Gary : Nuno a proposé l’image et je l’ai trouvée vraiment saisissante. Evidemment, tu te demandes : qu’est-ce qu’elle représente ? Qu’est-ce qu’elle projette ? Le premier mot de Nuno était « passion » et j’ai dit : « Ouais, c’est primitif. » Nous trouvions ces mots pour décrire l’image, comme « féroce » également. Ça a l’air d’être un gorille un petit peu plus vieux et je trouvais qu’il y avait à la fois une sagesse et une intensité dans ses yeux. On peut y mettre le sens qu’on veut, mais personnellement, quand je vois l’image, je trouve qu’elle renvoie un sentiment de puissance. C’est ce que nous ressentons quand nous sommes sur scène ; je ne sais pas si on peut parler d’un côté animal, mais c’est clair que nous lâchons les démons ! C’est Extreme. Nous sommes une entité à part. Nous ne sommes comme aucun autre groupe ; je suis sûr que d’autres groupes ressentent ça.

Nuno : Oui, bien sûr, il y a une part animale. Un groupe, c’est une tribu, ce qu’on y fait est très tribal. On a sa propre culture et ses propres fans qui forment une sorte de tribu, et on vit et meurt pour ça. Quand j’étais en train d’écrire certaines de ces chansons, surtout les quatre ou cinq premières heavy que nous avons faites, ça n’arrêtait pas de me rappeler un gorille de trois cents kilos. Alors je me suis mis à faire des recherches – pour une raison que j’ignore, l’idée d’essayer de comprendre ce que ça voulait dire pour moi m’obsédait. Ça m’a pris deux années, mais j’ai fini par trouver ce visage. Je l’ai vu et je l’ai fixé du regard. C’était presque comme si je me regardais dans un miroir. Il me paraissait très humain. Il représentait cet album. Il représentait Extreme. Le gorille était plus vieux, et pourtant il avait une expression sur son visage qui disait : « Je vais vous éclater la tête. Je me sens toujours aussi sauvage et confiant. Ne venez pas me chercher. Je suis peut-être plus vieux et plus sage, ça ne m’empêchera pas de vous démolir. » Et il a quand même un petit sourire narquois sur le visage. Donc, pour moi, ce visage représentait vraiment tout d’Extreme et de cet album.

Ce gorille a l’air un peu menaçant et puis, un animal sauvage, c’est toujours imprévisible. Un peu comme votre musique, finalement…

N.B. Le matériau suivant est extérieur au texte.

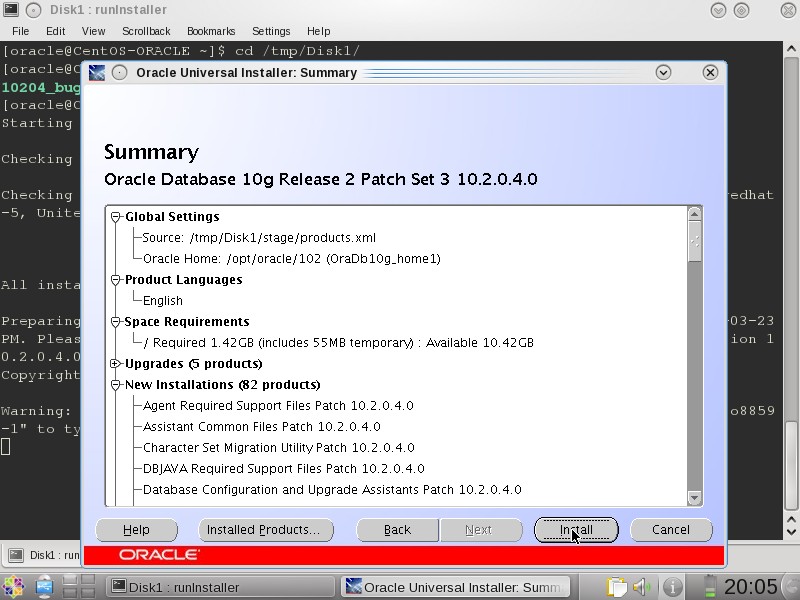The height and width of the screenshot is (600, 800).
Task: Switch to Disk1 : runInstaller taskbar entry
Action: click(220, 587)
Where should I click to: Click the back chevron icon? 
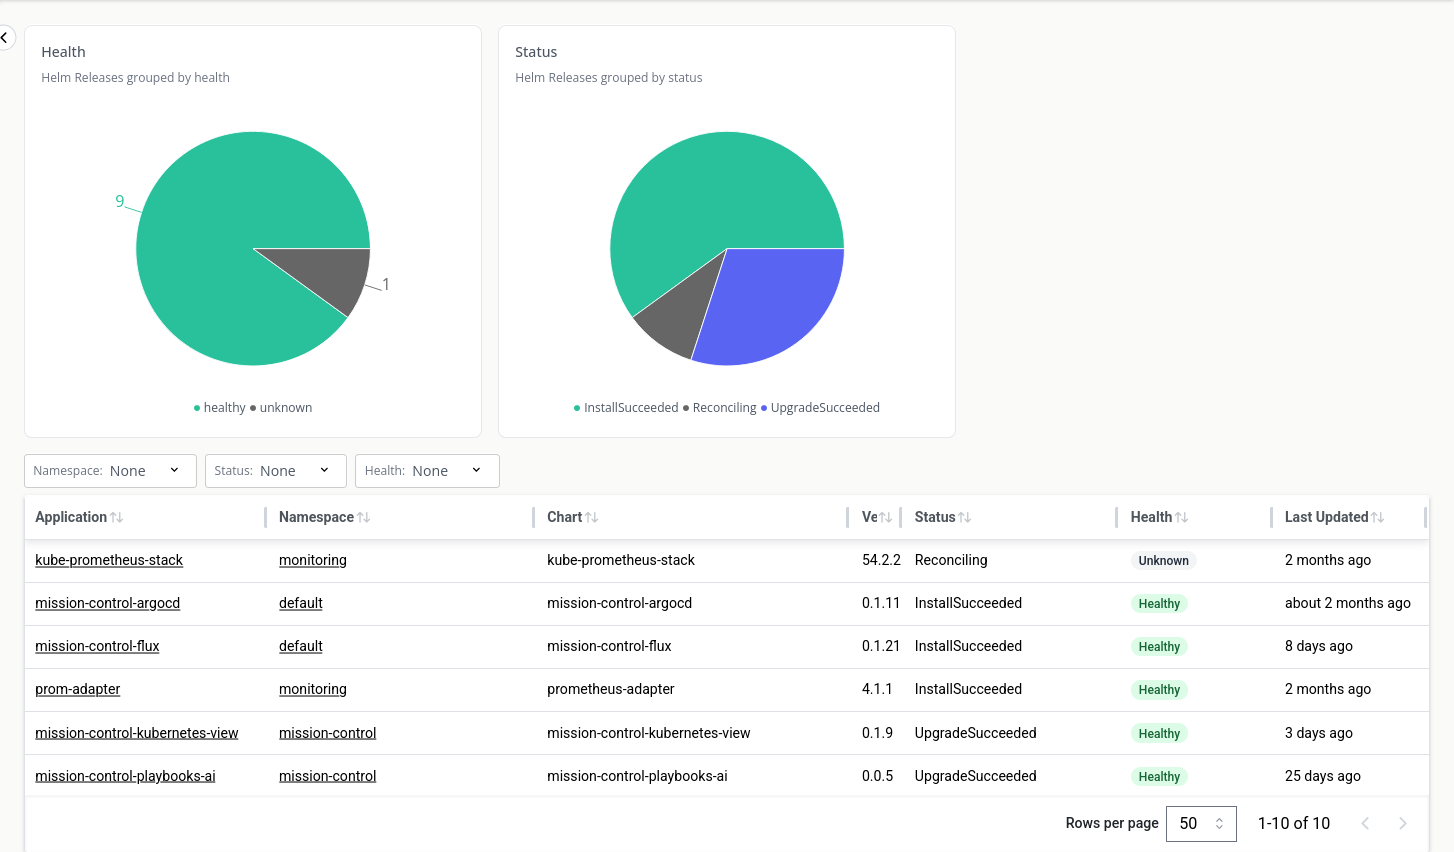coord(4,38)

Gary : C’est une super interprétation. On peut voir tellement de choses dans ce visage. Il y a effectivement ce côté imprévisible. On pourrait regarder ce gorille et dire : « Comme il est beau ! », mais en éprouvant de la crainte, justement à cause de cette puissance et de cette imprévisibilité, genre il ne faut pas le regarder de travers ou droit dans les yeux. Je pense que, même si nous allons faire plaisir aux fans d’Extreme avec des chansons et des sons qui leur seront familiers, comme « Banshee », « Rise » et même « Other Side Of The Rainbow », cet album les bousculera aussi, précisément pour ce que tu as dit au sujet de sa seconde moitié. Il y a des fans qui n’aimeront peut-être pas « X Out » ou « Thicker Than Blood », parce qu’ils diront : « Eh bien, ça ne sonne pas comme Extreme. » Mais Nuno et moi disons toujours : « Bien sûr que ça sonne comme Extreme, nous l’avons écrit ! Pourquoi ça ne sonnerait pas comme Extreme ?! » Mais tout le monde a ses groupes préférés, que ce soit Queen ou Van Halen, et sa propre perception de ce qu’ils devraient être, et parfois, ces groupes remettent en question cette perception.

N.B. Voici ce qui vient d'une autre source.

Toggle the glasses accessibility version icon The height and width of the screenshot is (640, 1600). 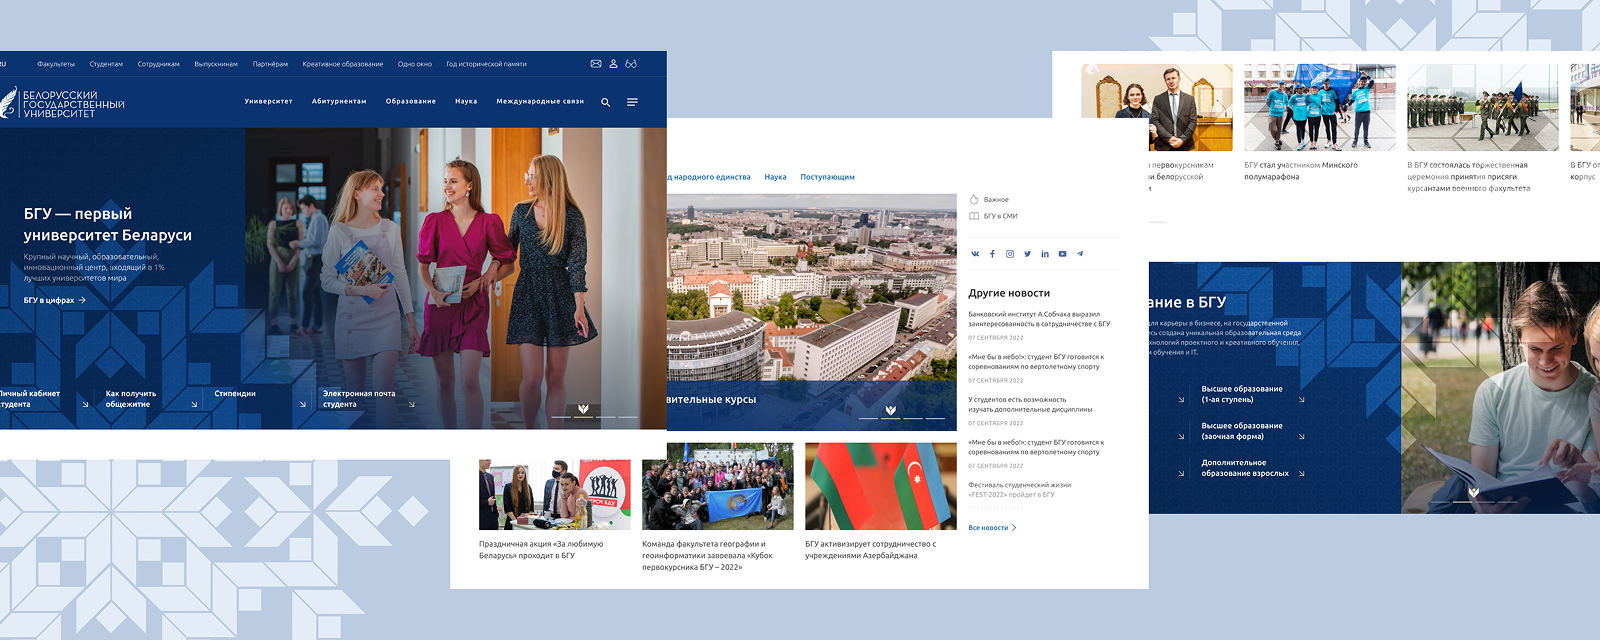(631, 64)
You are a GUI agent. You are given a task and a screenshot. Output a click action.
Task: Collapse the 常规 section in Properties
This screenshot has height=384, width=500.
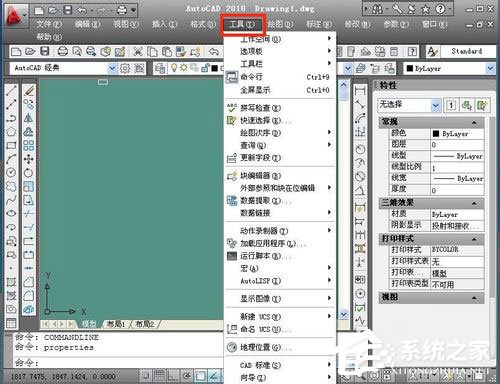point(474,122)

« Je n’ai jamais oublié que j’ai côtoyé Van Halen. Même s’ils m’ont accueilli dans le groupe, je me disais constamment : ‘Bordel de merde, ces gars, c’est Van Halen !' »

D’ailleurs, quel est votre sentiment concernant l’évolution du rock ?

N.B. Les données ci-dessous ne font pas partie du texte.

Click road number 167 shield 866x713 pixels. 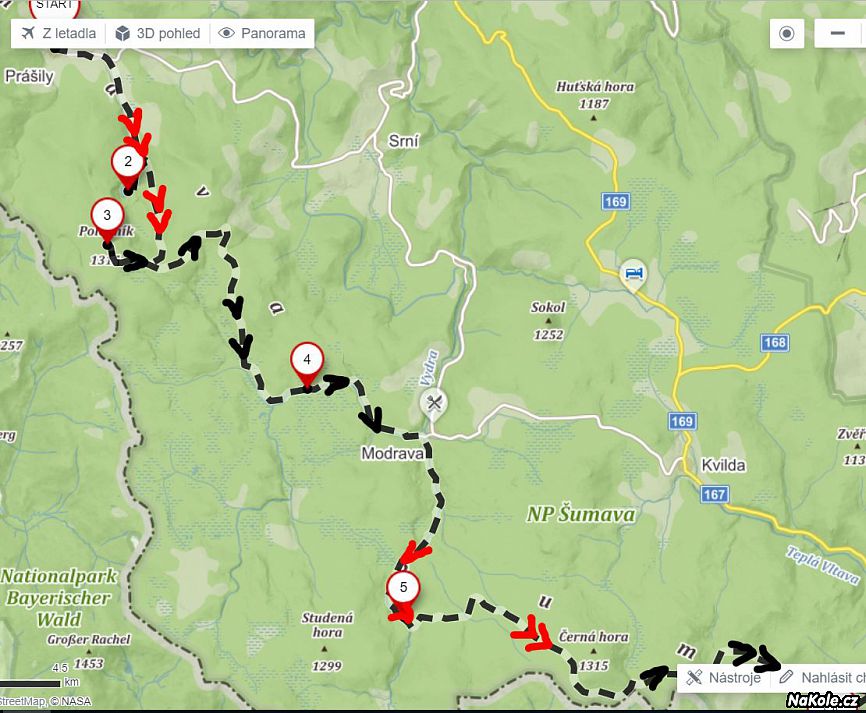tap(715, 494)
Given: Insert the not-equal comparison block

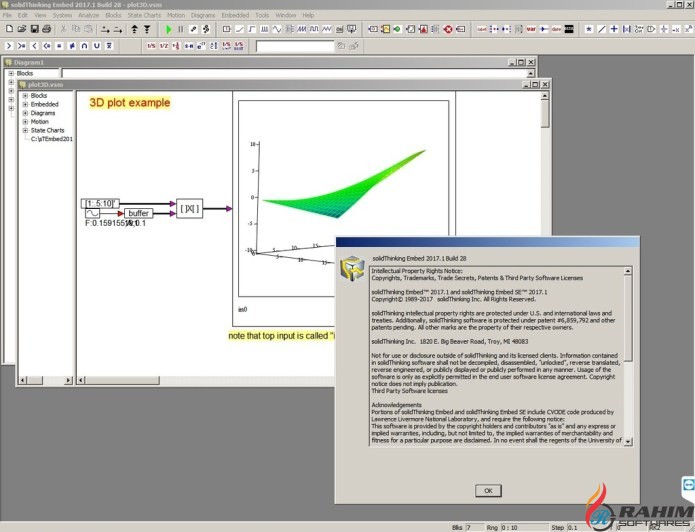Looking at the screenshot, I should pyautogui.click(x=71, y=46).
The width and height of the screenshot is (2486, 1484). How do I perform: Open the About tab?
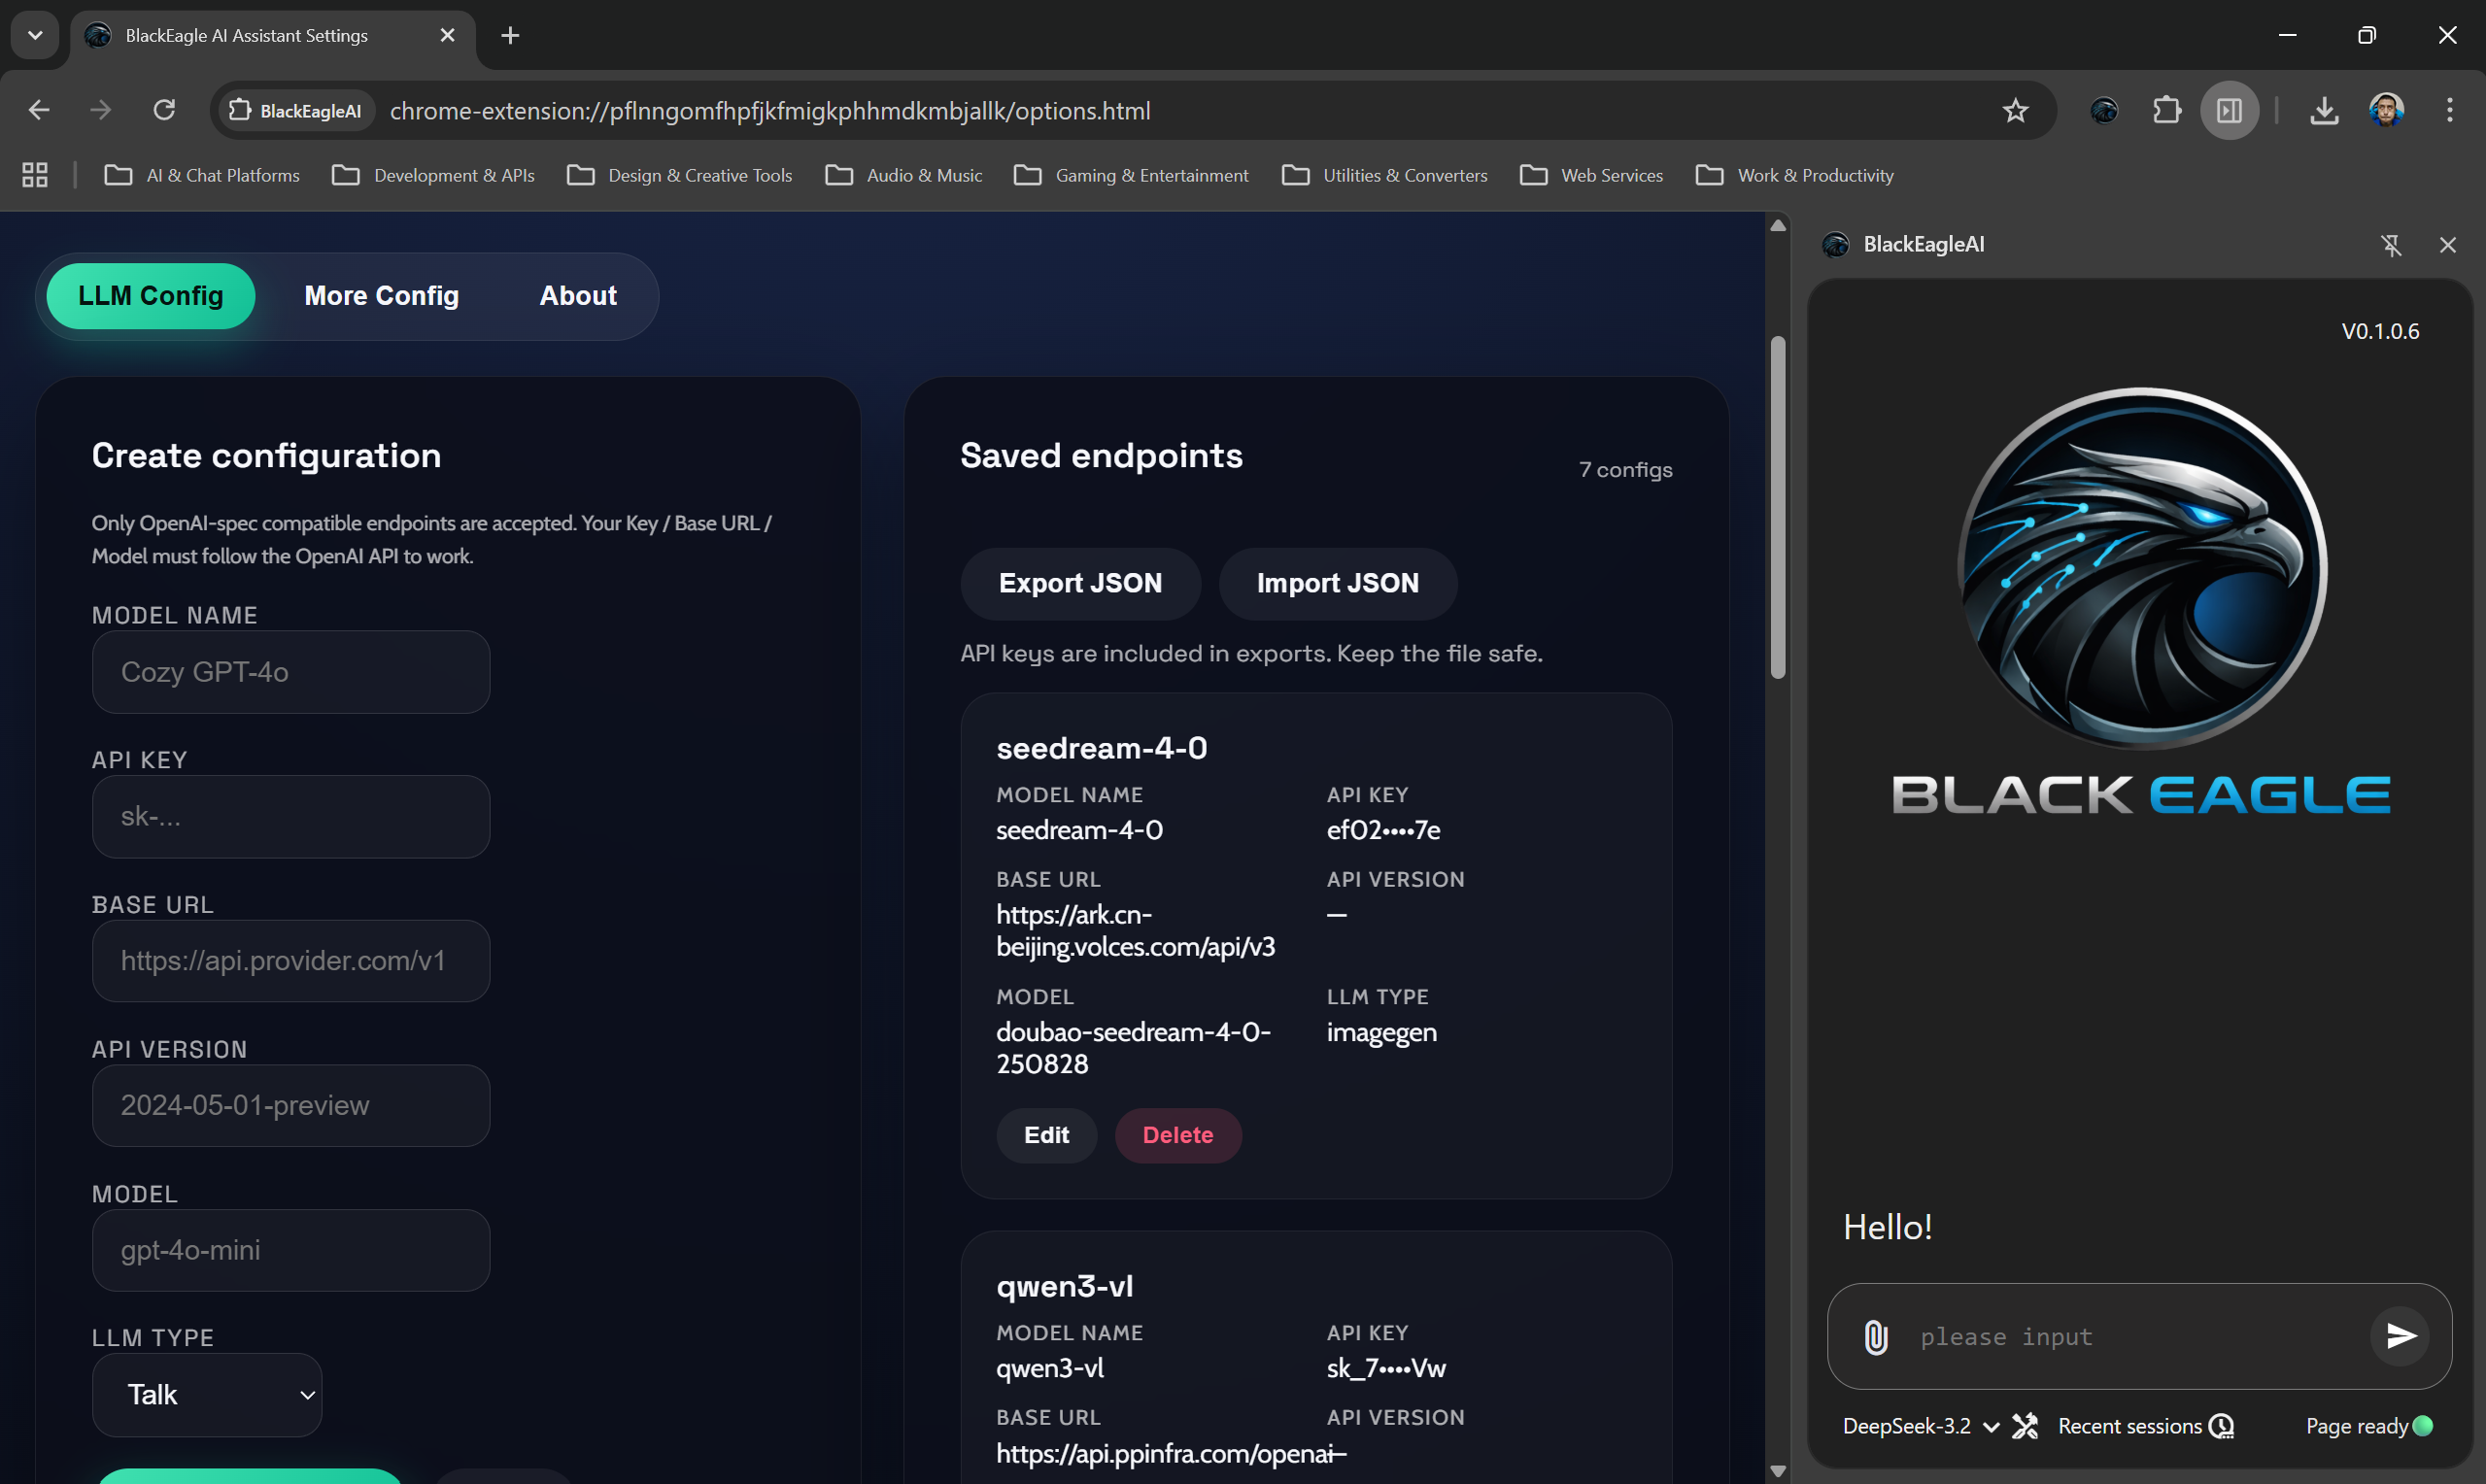coord(577,296)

Gary : Il faudrait un peu de recul pour savoir quels groupes aujourd’hui transcendent leur époque. J’aime voir la fusion de différents styles de musique. C’est comme ça qu’est né le rock n’ roll. Le rock n’ roll des années 50 est né du gospel, de la country, du RnB, etc. Nous étions considérés comme un groupe de funk metal dans le temps. Qu’est-ce que c’est ? Nous essayions juste d’écrire des chansons comme Aerosmith et Led Zeppelin. La sauce prend, des groupes arrivent et peut-être qu’ils dérivent trop de ce que d’autres ont fait auparavant, alors le phénomène finit par s’estomper, et de nouveaux groupes arrivent… Je me souviens quand Guns N’ Roses est arrivé. Je trouvais qu’ils avaient cette assurance provocante qu’avait Aerosmith, mais ils étaient plus que ça. Ils ont évolué pour devenir ce qu’ils sont aujourd’hui.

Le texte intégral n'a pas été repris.